Vaughn wasn't some good-looking, airhead actor. While he had good looks, he also had a brain. While he was doing his television gig, he was working on his Ph.D. in communications at the University of Southern California, earning his doctorate in 1970. His dissertation was later published as Only Victims, a work about the McCarthy era blacklist.
Vaughn was a longtime Democrat who was a supporter of Eugene McCarthy during the 1968 primaries. He was an opponent of the Vietnam War. He was close friends with RFK.
Mr. Vaughn had numerous roles in film and on television. He played an old boyfriend of Laura Petrie (Mary Tyler Moore) on an episode of “The Dick Van Dyke Show” and a gunman in “The Magnificent Seven” (1960). He was nominated for an Academy Award as best supporting actor for his role as a man accused of murder in “The Young Philadelphians” (1959) and won an Emmy in 1978 for his performance as a White House chief of staff in the mini-series “Washington: Behind Closed Doors.”
But no character he played was as popular as Napoleon Solo. From 1964 to 1968, in the thick of the Cold War, millions of Americas tuned in weekly to “The Man From U.N.C.L.E.” to watch Mr. Vaughn, as a superagent from the United Network Command for Law and Enforcement, battling T.H.R.U.S.H. (Technological Hierarchy for the Removal of Undesirables and the Subjugation of Humanity), a secret organization intent on achieving world domination through nefarious if far-fetched devices like mind-controlling gas.

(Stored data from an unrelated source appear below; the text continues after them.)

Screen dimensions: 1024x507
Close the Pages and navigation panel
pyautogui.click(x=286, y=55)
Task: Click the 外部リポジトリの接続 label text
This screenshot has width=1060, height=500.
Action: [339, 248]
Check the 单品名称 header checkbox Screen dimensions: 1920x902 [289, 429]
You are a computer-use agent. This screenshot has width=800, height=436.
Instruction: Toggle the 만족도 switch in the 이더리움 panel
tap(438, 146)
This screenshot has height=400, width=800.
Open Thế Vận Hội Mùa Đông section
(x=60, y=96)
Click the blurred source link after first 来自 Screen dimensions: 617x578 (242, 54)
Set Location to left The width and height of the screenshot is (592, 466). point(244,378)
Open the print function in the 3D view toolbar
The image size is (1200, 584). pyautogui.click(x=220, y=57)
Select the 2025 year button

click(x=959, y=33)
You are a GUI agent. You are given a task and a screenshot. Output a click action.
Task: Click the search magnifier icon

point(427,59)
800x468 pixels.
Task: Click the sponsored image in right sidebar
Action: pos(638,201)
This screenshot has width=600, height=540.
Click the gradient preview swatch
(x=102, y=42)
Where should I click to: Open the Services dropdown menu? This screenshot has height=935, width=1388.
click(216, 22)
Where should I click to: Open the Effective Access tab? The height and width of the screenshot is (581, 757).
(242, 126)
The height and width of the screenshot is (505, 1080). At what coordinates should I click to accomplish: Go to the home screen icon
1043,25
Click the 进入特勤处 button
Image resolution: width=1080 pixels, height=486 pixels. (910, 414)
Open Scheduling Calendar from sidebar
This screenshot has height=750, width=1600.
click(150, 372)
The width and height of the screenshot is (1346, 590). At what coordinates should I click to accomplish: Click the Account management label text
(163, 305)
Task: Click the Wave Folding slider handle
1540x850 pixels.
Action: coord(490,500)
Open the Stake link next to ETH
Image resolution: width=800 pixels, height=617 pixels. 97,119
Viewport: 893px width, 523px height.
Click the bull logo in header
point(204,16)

In this clip from YouTube from the TV Legends oral histories series, he talks about the fans of his hit television series:
Robert Vaughn was right about how popular they were with young girls and women during that era, along the lines of rock stars. And he is also right about David McCallum. They were both exceptionally good-looking, but McCallum was cute as a bug's ear and would remain that way into his eighties, adorable like a little boy would be. Fortunately for him, he had been long "off the market" having married actress Jill Ireland some years before the series began. Unfortunately for him, he found himself on the market after actor Charles Bronson "stole" wife Ireland away from him (Ireland married Bronson and the pair were married for many years until she unfortunately died prematurely from breast cancer in 1990). Shortly afterward, McCallum went back off the market having married Katherine Carpenter in 1967 and stayed there for the rest of his life.
Vaughn married a bit late for the time, in his forties, in 1974 to Linda Staab and also stayed off the market for the rest of his life.